Le secrétaire américain au Trésor, Scott Bessent, estime que le CLARITY Act se trouve sur la « ligne d’un yard », presque prêt pour un vote. Pourtant, le projet doit encore réunir sept démocrates et surmonter une polémique autour de ses règles éthiques. La dernière étape pourrait devenir la plus difficile.
Scott Bessent annonce un accord presque terminé
Scott Bessent a déclaré le 21 juillet que les négociations avaient atteint leur phase finale. Après l’accord annoncé sur le volet éthique du CLARITY Act, le texte semble désormais proche d’une version négociable au Sénat. Le sénateur républicain Kevin Cramer a également affirmé que les élus étaient « presque arrivés », chaque désaccord étant progressivement traité.
Le marché a réagi rapidement. D’après Moneyweb, qui reprend Bloomberg, Bitcoin a progressé jusqu’à frôler 67 000 dollars, tandis que l’action Coinbase a gagné jusqu’à 13 %. Les investisseurs voient la clarification réglementaire comme un catalyseur proche, même si le texte n’est pas encore voté.
Le CLARITY Act doit répartir plus clairement les compétences entre la SEC et la CFTC. Il créerait aussi un cadre fédéral pour les plateformes, les intermédiaires et plusieurs catégories d’actifs numériques.
Sept démocrates restent nécessaires
Les républicains contrôlent 53 sièges au Sénat. Or, le texte doit obtenir 60 voix pour avancer. Au moins sept démocrates devront donc le soutenir si tous les républicains votent en faveur du projet.
Le chef de la majorité, John Thune, souhaite organiser un vote avant la pause parlementaire d’août. Les négociateurs ne disposent plus que de quelques semaines pour publier le texte, examiner les amendements et sécuriser les votes.
Cette contrainte explique l’optimisme prudent de Bessent. Être à un yard de la ligne ne signifie pas avoir marqué. Au Sénat, les derniers mètres concentrent souvent les désaccords les plus coûteux, comme l’a déjà montré le blocage politique autour de la loi crypto américaine.
Le volet éthique reste contesté
La Maison-Blanche aurait conclu un accord sur un ensemble de règles éthiques et transmis un projet aux sénateurs républicains. Plusieurs démocrates affirment cependant avoir été exclus des négociations et ne pas avoir reçu le texte.
La sénatrice Kirsten Gillibrand participe à la recherche d’un compromis. Elle défend notamment une interdiction empêchant les élus et leurs conjoints d’émettre ou de promouvoir leurs propres actifs numériques.

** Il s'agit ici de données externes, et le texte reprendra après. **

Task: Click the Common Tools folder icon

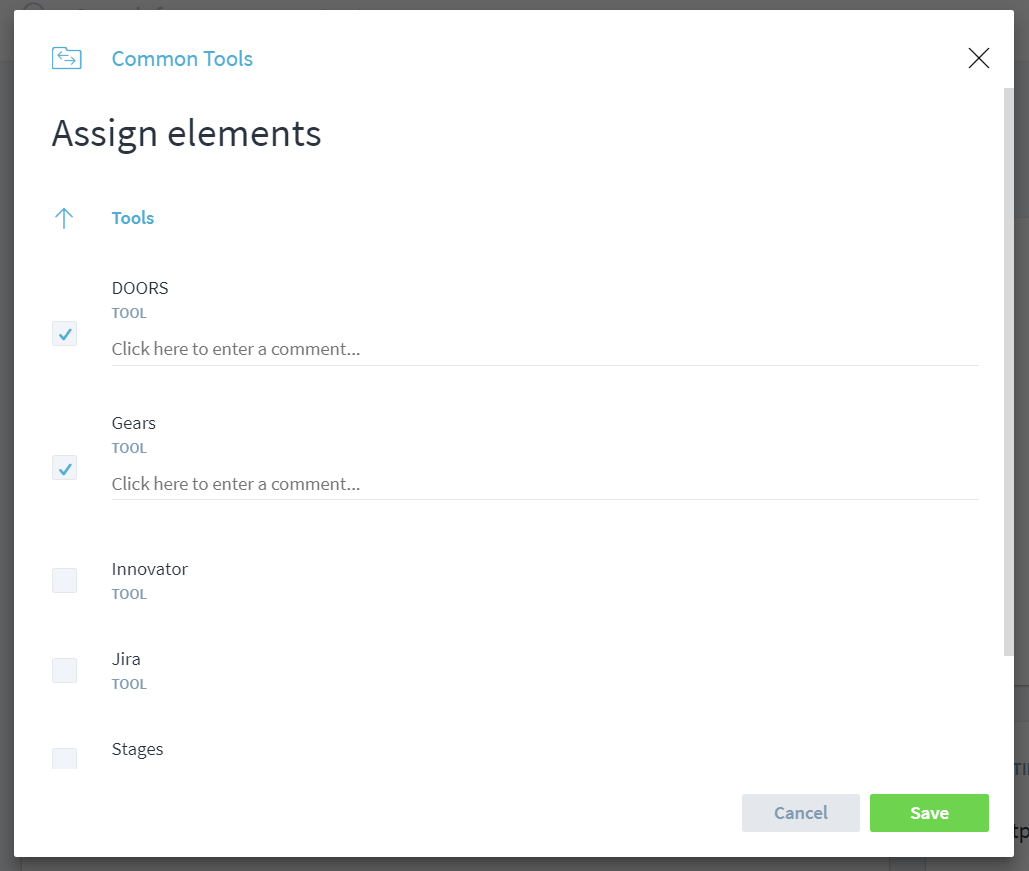Action: pyautogui.click(x=66, y=58)
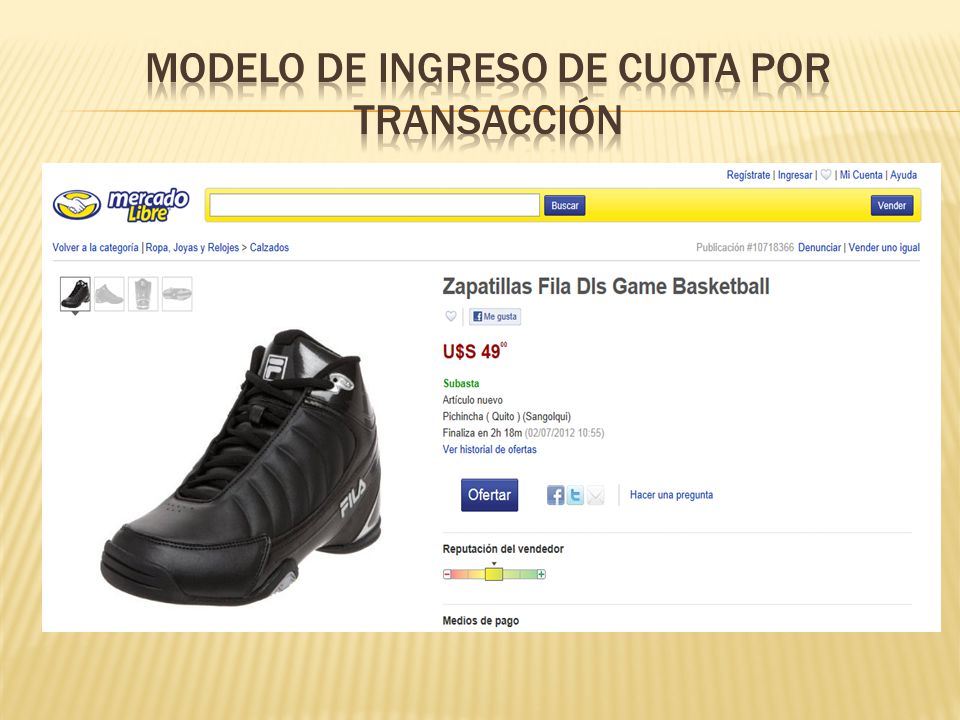The width and height of the screenshot is (960, 720).
Task: Share listing via Facebook icon
Action: click(555, 495)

Cette proposition vise les controverses autour des memecoins et des projets crypto liés à des personnalités politiques. Elle pourrait limiter les conflits d’intérêts sans interdire à tous les élus de posséder des actifs numériques diversifiés. Le débat reste sensible, surtout après les révélations sur les revenus crypto de Donald Trump et leur effet sur le CLARITY Act.
Gillibrand subit la pression de son propre camp
Indivisible, Demand Progress et le Revolving Door Project critiquent la sénatrice démocrate. Selon Bitcoin.com News, ces organisations estiment que ses relations avec l’industrie crypto affaiblissent la crédibilité du parti sur les questions de corruption et d’éthique.
La polémique concerne également l’activité professionnelle de son fils dans le secteur crypto. Aucun élément ne prouve une conduite illégale. La situation alimente néanmoins les soupçons au moment où Gillibrand négocie des règles affectant directement cette industrie.
Le désaccord porte désormais autant sur la procédure que sur le contenu. Les démocrates soutiennent généralement l’idée de restrictions éthiques. Ils refusent cependant de valider un texte rédigé sans véritable participation bipartisane.
Le CLARITY Act peut donc être proche de la ligne d’arrivée tout en restant vulnérable. Son avenir dépendra moins d’un nouveau débat technique sur la blockchain que de la confiance entre sénateurs. La régulation crypto américaine touche presque au but. Elle peut encore trébucher sur l’éthique.
En bref
- Scott Bessent juge le CLARITY Act presque finalisé.
- Le texte doit encore obtenir au moins sept votes démocrates.
- Les règles éthiques restent le principal obstacle.